- _Task requirements_
An exact transcription of the lines from the one holding "Screen dimensions: 651x1240" to the end of the entries below, and nothing more, is the required answer. Please omit the pictures.

(Saved data entries)

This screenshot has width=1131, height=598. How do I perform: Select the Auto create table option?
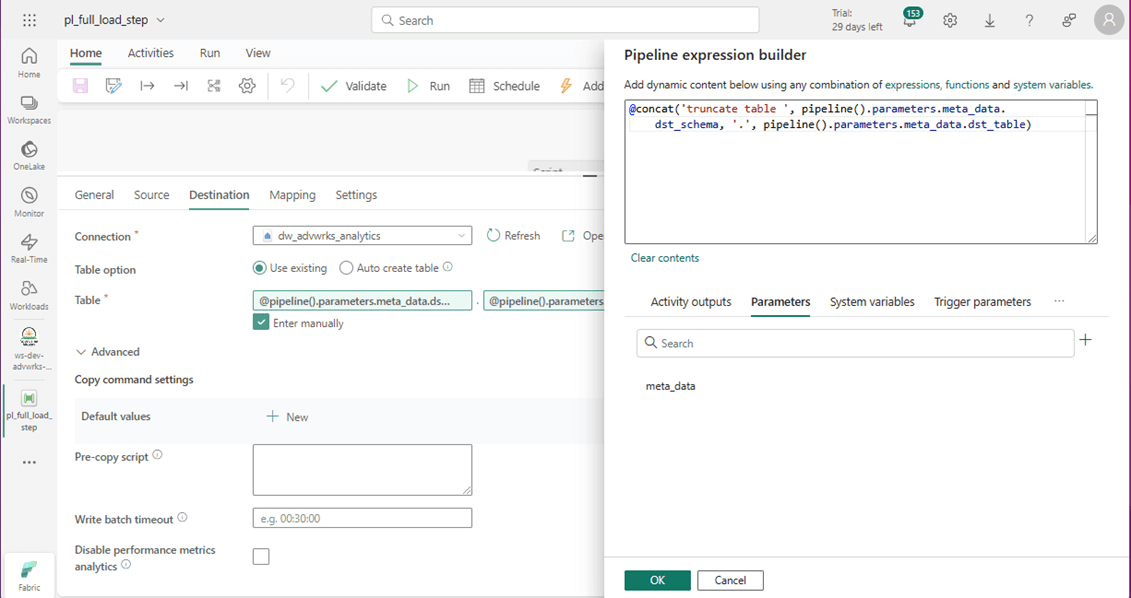[347, 268]
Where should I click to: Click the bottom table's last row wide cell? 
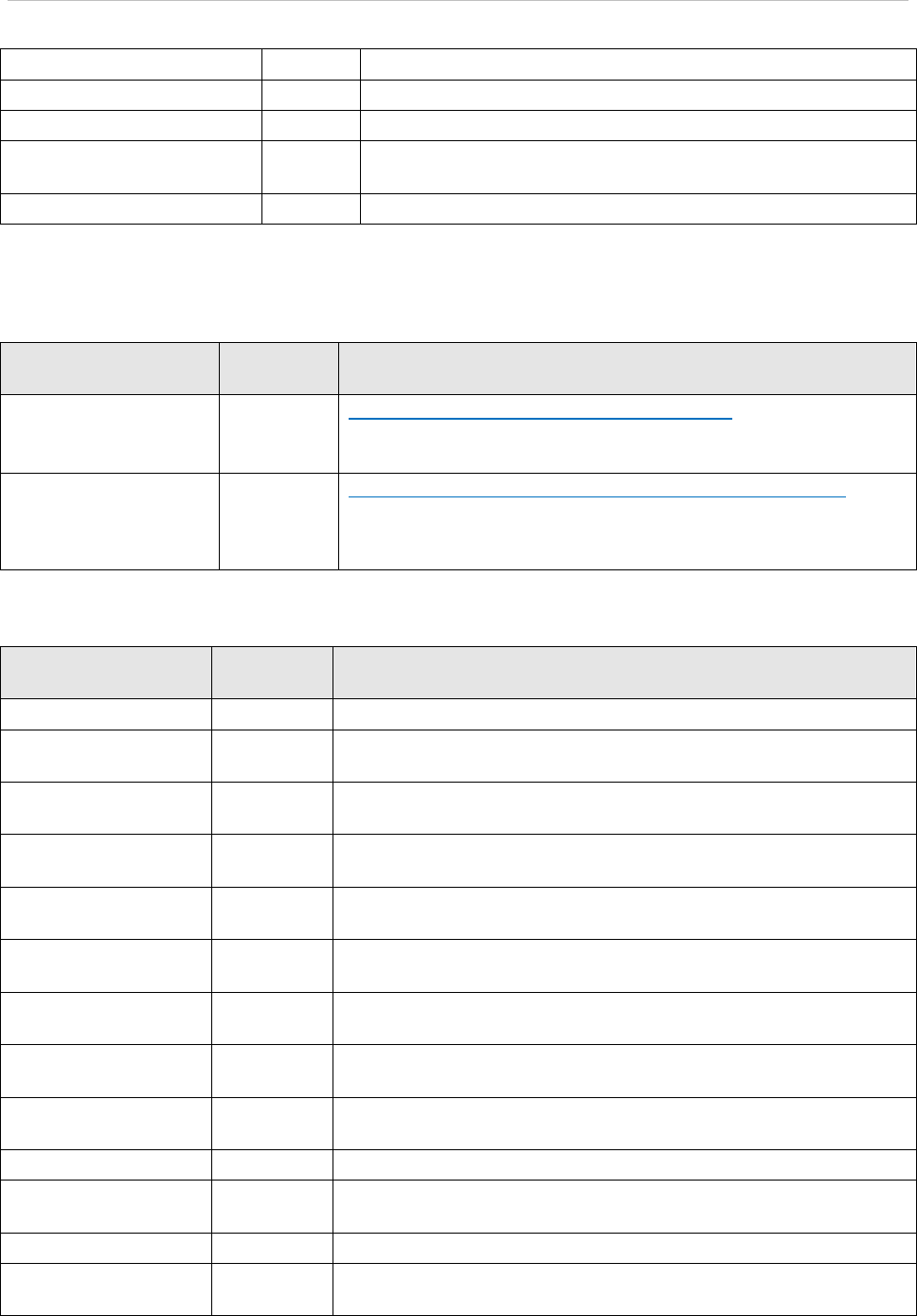tap(624, 1289)
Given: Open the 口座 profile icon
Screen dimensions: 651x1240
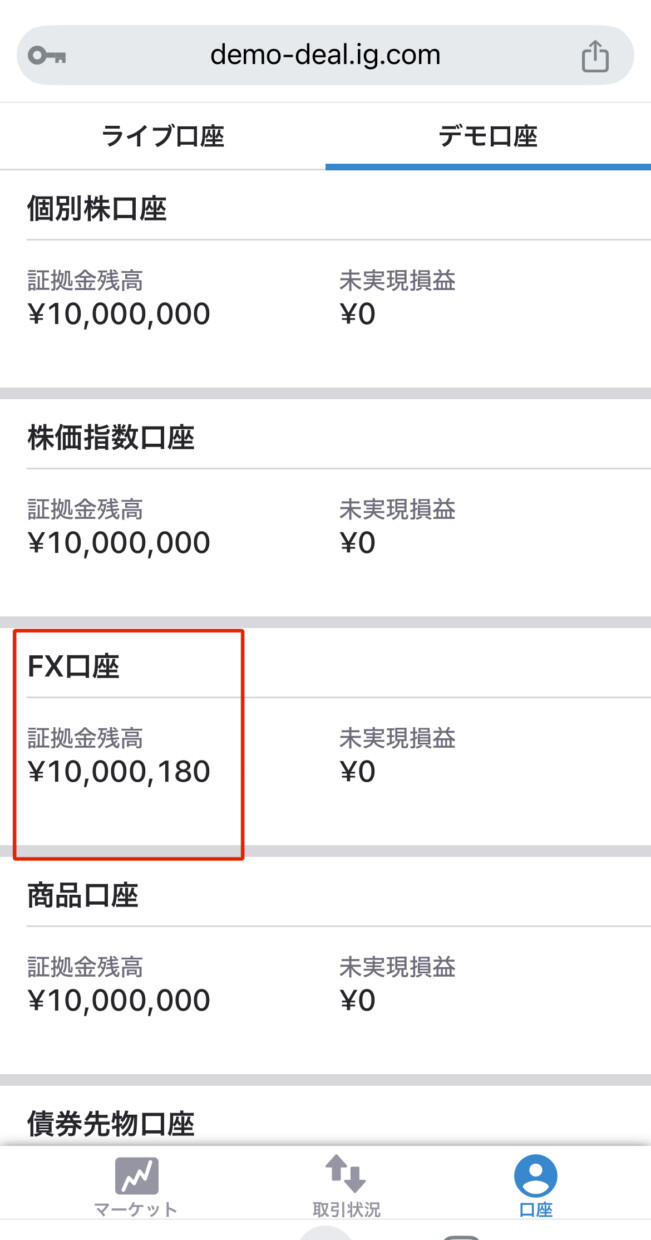Looking at the screenshot, I should (x=535, y=1176).
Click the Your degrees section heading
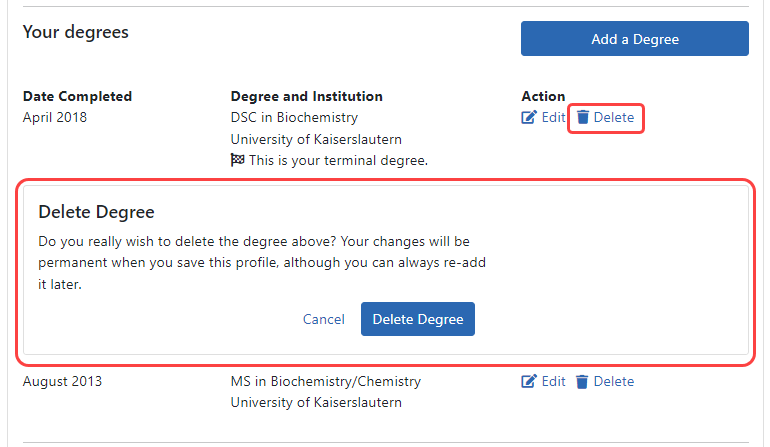 point(76,32)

- _Problem solution_
Screen dimensions: 651x1240
Looking at the screenshot, I should (x=535, y=1176).
Click the Your degrees section heading
 point(76,32)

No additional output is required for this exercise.